How to calculate and visualise the age of party candidates
Data is at the heart of telling the story of an election, and understanding how numbers of votes relates to the population of an area and seats won is important in order to communicate factually and correctly. But there’s other data points, too, which can be interesting and engaging for readers.
Take, for example, the age of candidates standing for election. It’s a diverting story to note that the average age of an ANC candidate is over 50 years old, some five years older than the average age of all candidates in the election and the eighth highest out of all parties contesting in 2024. But it also tells us something about where the party stands on bringing in newcomers: of the major parties, only Freedom Front Plus has an older cohort (average age is 52). The average age of a DA candidate is 47, the same as MK, while Rise Msanzi can proudly boast that it has the fourth youngest cohort with an average of 38. The “youngest” party is, fittingly, the South African Youth Power Party, with an average of 32.
This more than a bit of fun. A regular criticism of South African politics is that there are not enough younger people in government – so understanding the generational make-up of candidate lists can reveal much about its plans for succession.

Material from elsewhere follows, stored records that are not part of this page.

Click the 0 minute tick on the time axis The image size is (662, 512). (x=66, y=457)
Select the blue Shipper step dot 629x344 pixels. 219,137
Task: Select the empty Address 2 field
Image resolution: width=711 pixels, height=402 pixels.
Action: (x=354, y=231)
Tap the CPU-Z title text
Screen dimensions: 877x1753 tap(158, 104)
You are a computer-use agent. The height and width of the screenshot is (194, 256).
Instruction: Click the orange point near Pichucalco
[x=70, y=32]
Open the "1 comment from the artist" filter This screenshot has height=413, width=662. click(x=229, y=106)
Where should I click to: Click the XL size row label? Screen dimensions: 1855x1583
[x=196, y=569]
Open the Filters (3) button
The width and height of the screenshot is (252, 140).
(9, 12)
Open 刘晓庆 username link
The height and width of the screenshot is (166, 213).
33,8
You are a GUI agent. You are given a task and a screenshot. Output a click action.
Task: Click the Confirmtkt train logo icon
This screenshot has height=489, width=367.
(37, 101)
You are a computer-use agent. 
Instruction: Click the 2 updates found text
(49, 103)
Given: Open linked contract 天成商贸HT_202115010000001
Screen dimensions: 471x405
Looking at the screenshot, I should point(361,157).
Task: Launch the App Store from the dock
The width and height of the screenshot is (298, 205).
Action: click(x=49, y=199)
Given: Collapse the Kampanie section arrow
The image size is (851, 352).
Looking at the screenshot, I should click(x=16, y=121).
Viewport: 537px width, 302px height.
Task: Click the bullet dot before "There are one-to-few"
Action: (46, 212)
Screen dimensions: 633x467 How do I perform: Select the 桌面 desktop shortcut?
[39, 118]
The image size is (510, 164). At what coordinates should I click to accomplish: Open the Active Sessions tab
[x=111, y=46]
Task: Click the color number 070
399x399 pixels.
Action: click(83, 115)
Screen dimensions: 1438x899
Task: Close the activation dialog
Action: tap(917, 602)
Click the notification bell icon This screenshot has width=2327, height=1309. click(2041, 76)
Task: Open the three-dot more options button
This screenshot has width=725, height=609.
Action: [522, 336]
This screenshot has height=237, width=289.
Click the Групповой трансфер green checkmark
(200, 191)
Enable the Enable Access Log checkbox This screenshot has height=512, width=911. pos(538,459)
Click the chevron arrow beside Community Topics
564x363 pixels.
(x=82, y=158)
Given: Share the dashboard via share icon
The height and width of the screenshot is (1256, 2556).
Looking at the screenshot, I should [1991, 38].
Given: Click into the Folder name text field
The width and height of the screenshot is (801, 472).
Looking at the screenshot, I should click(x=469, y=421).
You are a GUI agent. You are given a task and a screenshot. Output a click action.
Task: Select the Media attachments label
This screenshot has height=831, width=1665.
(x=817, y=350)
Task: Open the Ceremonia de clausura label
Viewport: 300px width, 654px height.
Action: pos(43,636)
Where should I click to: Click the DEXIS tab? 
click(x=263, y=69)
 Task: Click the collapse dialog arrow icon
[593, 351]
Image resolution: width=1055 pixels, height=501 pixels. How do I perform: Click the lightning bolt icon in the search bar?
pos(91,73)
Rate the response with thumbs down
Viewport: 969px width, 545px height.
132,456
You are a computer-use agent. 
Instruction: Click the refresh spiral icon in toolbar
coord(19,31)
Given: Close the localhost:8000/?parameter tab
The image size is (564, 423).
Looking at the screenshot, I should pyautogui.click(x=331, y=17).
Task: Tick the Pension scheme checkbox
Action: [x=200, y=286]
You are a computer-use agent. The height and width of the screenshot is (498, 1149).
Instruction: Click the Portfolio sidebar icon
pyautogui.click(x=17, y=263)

So how can you calculate these ages?
Getting the data
First of all, we need to get the candidate lists from the IEC. The latest lists are available at this link.
There are three lists, one for the National vote, one for the Regional vote (which returns members to the National Assembly) and one for the provincial legislatures. We ran all three lists through Tabula to scrape the tables of names, which include the first few digits of an ID number – and therefore the date of birth.
Tabula is a powerful and essential tool for working with data. You can learn how to use it here.
We then added the resulting CSV files to a Google Sheet, and created two new columns at the right of the table. The first column uses a formula to construct a date of birth from the ID number.
=concatenate(MID(B2,5,2),”/”,MID(B2,3,2),”/”,LEFT(B2,2))
“Concatenate” is a formula that tells Sheets to create a character string from multiple references or inputs. In this case, it’s the birth day, followed by the birth month, followed by the year.
To find the day, for example, we need to take two characters from the middle of the ID number. We use another formula to do this, called MID. To grab numbers five and six in the ID number, we use the formula MID(B2,5,2), for the month it’s MID(B2,3,2). To extract the year number it’s a slightly different formula. LEFT(B2,2) say to Sheets take two characters from the start of cell B2. Finally, each element of the date is separated by a forward slash (“/”), which must be surrounded by quote marks to show Sheets this is a text character and not a command to divide numbers.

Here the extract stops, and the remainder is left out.